__Saved data entries__:

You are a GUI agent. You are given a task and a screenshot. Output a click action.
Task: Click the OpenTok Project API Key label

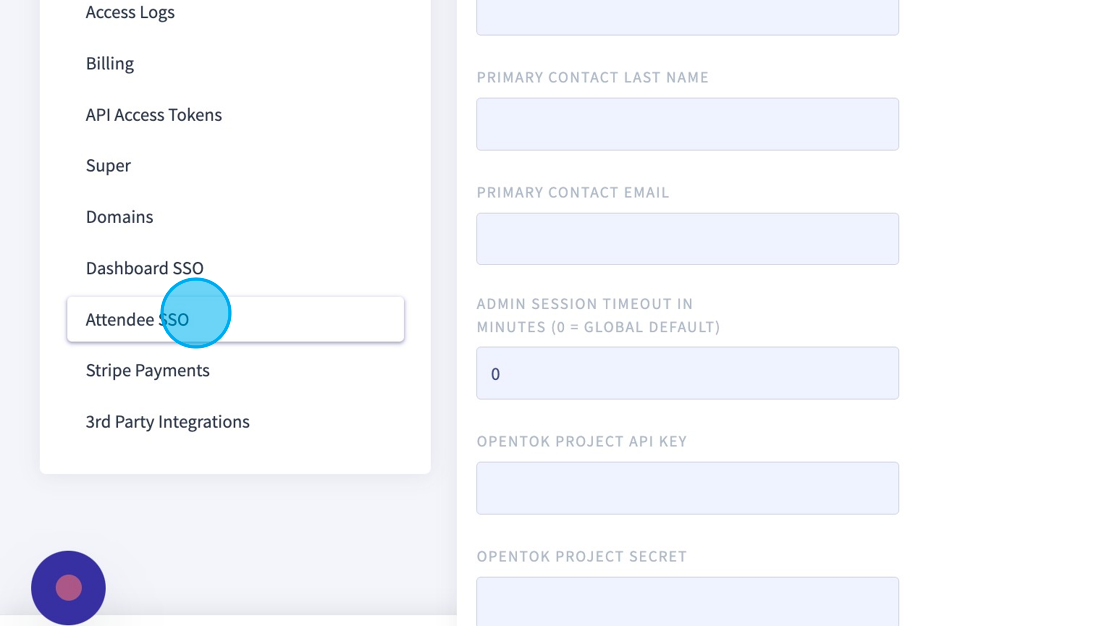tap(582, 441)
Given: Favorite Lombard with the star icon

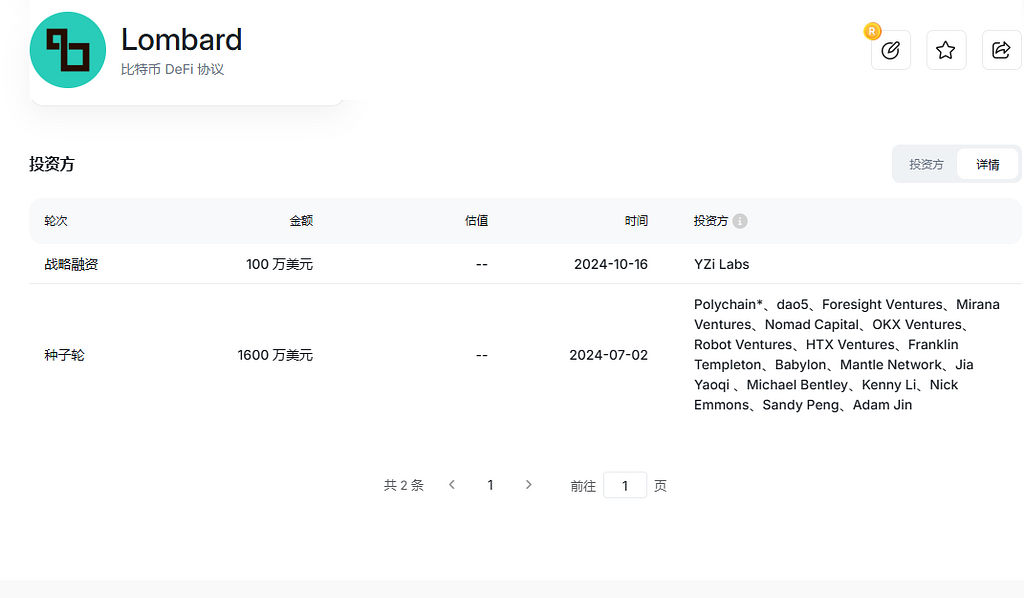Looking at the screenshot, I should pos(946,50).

__Prompt__:
Give the data again exactly. Keep the images out.

__Written answer__:
You are a GUI agent. You are given a task and a screenshot. Output a click action.
Task: Click the OpenTok Project API Key label

tap(582, 441)
Given: Favorite Lombard with the star icon

Looking at the screenshot, I should pos(946,50).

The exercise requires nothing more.